- **Activity**
Give back the full set of entries that follows, exactly as written.

[Records drawn from a dataset]
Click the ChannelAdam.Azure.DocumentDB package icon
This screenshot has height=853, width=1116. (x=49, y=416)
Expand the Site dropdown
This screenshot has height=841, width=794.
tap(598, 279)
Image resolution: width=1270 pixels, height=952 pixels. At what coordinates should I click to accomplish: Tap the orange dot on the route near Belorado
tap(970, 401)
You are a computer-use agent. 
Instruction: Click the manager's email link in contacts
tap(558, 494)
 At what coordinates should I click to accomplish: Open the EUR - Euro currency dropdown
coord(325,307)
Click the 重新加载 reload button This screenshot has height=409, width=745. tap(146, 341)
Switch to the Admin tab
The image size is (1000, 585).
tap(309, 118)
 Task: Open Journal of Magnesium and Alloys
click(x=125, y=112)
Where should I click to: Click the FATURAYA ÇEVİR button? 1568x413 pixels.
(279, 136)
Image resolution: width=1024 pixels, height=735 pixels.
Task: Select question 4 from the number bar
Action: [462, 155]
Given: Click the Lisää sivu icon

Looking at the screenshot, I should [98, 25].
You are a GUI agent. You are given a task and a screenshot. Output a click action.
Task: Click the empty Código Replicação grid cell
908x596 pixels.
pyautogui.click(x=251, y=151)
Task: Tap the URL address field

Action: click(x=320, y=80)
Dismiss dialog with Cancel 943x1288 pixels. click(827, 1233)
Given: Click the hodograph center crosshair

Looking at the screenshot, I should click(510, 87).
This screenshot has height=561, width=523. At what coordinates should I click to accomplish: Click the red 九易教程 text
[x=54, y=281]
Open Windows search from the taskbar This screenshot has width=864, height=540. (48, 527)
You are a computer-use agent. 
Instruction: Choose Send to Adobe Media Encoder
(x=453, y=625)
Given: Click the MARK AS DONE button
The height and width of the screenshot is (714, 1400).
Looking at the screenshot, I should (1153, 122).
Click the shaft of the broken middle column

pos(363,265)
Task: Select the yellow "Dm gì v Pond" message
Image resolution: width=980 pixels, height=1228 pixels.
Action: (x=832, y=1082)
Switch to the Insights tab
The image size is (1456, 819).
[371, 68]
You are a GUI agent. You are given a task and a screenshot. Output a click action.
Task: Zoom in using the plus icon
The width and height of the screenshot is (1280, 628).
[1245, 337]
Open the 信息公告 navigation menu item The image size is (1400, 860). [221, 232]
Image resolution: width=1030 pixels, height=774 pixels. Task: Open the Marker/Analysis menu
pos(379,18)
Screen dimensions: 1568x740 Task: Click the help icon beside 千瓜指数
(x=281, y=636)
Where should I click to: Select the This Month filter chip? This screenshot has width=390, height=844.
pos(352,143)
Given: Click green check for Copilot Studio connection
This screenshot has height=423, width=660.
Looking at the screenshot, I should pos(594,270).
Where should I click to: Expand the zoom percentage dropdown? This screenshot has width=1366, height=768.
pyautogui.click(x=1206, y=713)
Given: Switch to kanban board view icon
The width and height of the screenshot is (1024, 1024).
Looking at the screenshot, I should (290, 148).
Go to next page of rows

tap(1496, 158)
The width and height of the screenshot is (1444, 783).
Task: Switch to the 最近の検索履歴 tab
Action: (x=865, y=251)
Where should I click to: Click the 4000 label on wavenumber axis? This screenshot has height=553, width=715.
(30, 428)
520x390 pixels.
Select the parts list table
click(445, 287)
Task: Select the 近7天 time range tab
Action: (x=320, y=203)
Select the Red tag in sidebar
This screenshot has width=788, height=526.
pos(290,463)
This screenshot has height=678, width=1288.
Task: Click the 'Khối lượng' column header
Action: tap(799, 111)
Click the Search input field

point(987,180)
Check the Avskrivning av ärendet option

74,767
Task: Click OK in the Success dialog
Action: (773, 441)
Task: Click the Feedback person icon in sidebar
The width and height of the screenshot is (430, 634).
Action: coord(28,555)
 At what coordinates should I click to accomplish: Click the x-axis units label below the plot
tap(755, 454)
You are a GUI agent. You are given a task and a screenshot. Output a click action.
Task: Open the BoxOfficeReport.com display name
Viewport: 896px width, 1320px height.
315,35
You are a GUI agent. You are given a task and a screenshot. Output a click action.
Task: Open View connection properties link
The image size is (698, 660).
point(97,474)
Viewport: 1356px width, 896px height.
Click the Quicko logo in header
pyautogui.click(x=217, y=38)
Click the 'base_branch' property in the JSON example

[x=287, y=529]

- **Your response**
Click the ChannelAdam.Azure.DocumentDB package icon
This screenshot has height=853, width=1116. (x=49, y=416)
Expand the Site dropdown
This screenshot has height=841, width=794.
tap(598, 279)
Image resolution: width=1270 pixels, height=952 pixels. At what coordinates should I click to accomplish: Tap the orange dot on the route near Belorado
tap(970, 401)
You are a computer-use agent. 
Instruction: Click the manager's email link in contacts
tap(558, 494)
 At what coordinates should I click to accomplish: Open the EUR - Euro currency dropdown
coord(325,307)
Click the 重新加载 reload button This screenshot has height=409, width=745. tap(146, 341)
Switch to the Admin tab
The image size is (1000, 585).
tap(309, 118)
 Task: Open Journal of Magnesium and Alloys
click(x=125, y=112)
Where should I click to: Click the FATURAYA ÇEVİR button? 1568x413 pixels.
(279, 136)
Image resolution: width=1024 pixels, height=735 pixels.
Task: Select question 4 from the number bar
Action: [462, 155]
Given: Click the Lisää sivu icon

Looking at the screenshot, I should [98, 25].
You are a GUI agent. You are given a task and a screenshot. Output a click action.
Task: Click the empty Código Replicação grid cell
908x596 pixels.
pyautogui.click(x=251, y=151)
Task: Tap the URL address field

Action: click(x=320, y=80)
Dismiss dialog with Cancel 943x1288 pixels. click(827, 1233)
Given: Click the hodograph center crosshair

Looking at the screenshot, I should click(510, 87).
This screenshot has height=561, width=523. At what coordinates should I click to accomplish: Click the red 九易教程 text
[x=54, y=281]
Open Windows search from the taskbar This screenshot has width=864, height=540. (48, 527)
You are a computer-use agent. 
Instruction: Choose Send to Adobe Media Encoder
(x=453, y=625)
Given: Click the MARK AS DONE button
The height and width of the screenshot is (714, 1400).
Looking at the screenshot, I should (1153, 122).
Click the shaft of the broken middle column

pos(363,265)
Task: Select the yellow "Dm gì v Pond" message
Image resolution: width=980 pixels, height=1228 pixels.
Action: (x=832, y=1082)
Switch to the Insights tab
The image size is (1456, 819).
[371, 68]
You are a GUI agent. You are given a task and a screenshot. Output a click action.
Task: Zoom in using the plus icon
The width and height of the screenshot is (1280, 628).
[1245, 337]
Open the 信息公告 navigation menu item The image size is (1400, 860). [221, 232]
Image resolution: width=1030 pixels, height=774 pixels. Task: Open the Marker/Analysis menu
pos(379,18)
Screen dimensions: 1568x740 Task: Click the help icon beside 千瓜指数
(x=281, y=636)
Where should I click to: Select the This Month filter chip? This screenshot has width=390, height=844.
pos(352,143)
Given: Click green check for Copilot Studio connection
This screenshot has height=423, width=660.
Looking at the screenshot, I should pos(594,270).
Where should I click to: Expand the zoom percentage dropdown? This screenshot has width=1366, height=768.
pyautogui.click(x=1206, y=713)
Given: Switch to kanban board view icon
The width and height of the screenshot is (1024, 1024).
Looking at the screenshot, I should (290, 148).
Go to next page of rows

tap(1496, 158)
The width and height of the screenshot is (1444, 783).
Task: Switch to the 最近の検索履歴 tab
Action: (x=865, y=251)
Where should I click to: Click the 4000 label on wavenumber axis? This screenshot has height=553, width=715.
(30, 428)
520x390 pixels.
Select the parts list table
click(445, 287)
Task: Select the 近7天 time range tab
Action: (x=320, y=203)
Select the Red tag in sidebar
This screenshot has width=788, height=526.
pos(290,463)
This screenshot has height=678, width=1288.
Task: Click the 'Khối lượng' column header
Action: tap(799, 111)
Click the Search input field

point(987,180)
Check the Avskrivning av ärendet option

74,767
Task: Click OK in the Success dialog
Action: (773, 441)
Task: Click the Feedback person icon in sidebar
The width and height of the screenshot is (430, 634).
Action: coord(28,555)
 At what coordinates should I click to accomplish: Click the x-axis units label below the plot
tap(755, 454)
You are a GUI agent. You are given a task and a screenshot. Output a click action.
Task: Open the BoxOfficeReport.com display name
Viewport: 896px width, 1320px height.
315,35
You are a GUI agent. You are given a task and a screenshot. Output a click action.
Task: Open View connection properties link
The image size is (698, 660).
point(97,474)
Viewport: 1356px width, 896px height.
Click the Quicko logo in header
pyautogui.click(x=217, y=38)
Click the 'base_branch' property in the JSON example

[x=287, y=529]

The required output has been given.